La necesidad de redención —la incapacidad de hacer lo que se debe— es para los teólogos del despertar,
y en oposición a Kant, lo conocido de modo directo, lo sentido internamente. El salvador y redentor es
maestro en tanto que me conduce a mi propio conocimiento, al conocimiento de mi incapacidad radical
para el bien. En el autoconocimiento sostenido el redentor puede convertirse para mí en el evangelio, en
la buena nueva de la reconciliación, que me sale al encuentro y se me otorga en Jesucristo.

La necesidad de la redención no puede quedarse en


una afirmación forzada.
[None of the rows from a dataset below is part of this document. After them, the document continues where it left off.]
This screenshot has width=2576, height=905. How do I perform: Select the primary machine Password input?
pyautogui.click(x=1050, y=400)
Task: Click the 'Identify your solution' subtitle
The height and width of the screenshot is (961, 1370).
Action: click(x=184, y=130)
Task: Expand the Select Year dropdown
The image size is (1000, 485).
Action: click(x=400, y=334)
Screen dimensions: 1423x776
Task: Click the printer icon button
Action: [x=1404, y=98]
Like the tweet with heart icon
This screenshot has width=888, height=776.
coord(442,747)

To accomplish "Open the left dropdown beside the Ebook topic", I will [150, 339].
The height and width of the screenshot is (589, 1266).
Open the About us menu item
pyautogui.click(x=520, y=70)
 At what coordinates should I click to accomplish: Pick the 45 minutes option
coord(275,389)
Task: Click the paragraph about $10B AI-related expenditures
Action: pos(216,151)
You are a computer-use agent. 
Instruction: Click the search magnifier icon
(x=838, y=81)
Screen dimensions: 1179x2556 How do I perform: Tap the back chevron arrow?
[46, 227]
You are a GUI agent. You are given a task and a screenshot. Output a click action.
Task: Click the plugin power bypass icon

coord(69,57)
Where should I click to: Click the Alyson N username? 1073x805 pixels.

Quien se refiere a la misma en
el plano teológico y soteriológico tiene que legitimarse,
por cuanto que con tal relación adquiere una interpretación
convincente y una explicación provechosa de la
situación humana, de la conditio humana. (se quiere decir con esto que no se puede presuponer que el
hombre es necesitado de redención, sino que efectivamente ha de justificarse esa necesidad)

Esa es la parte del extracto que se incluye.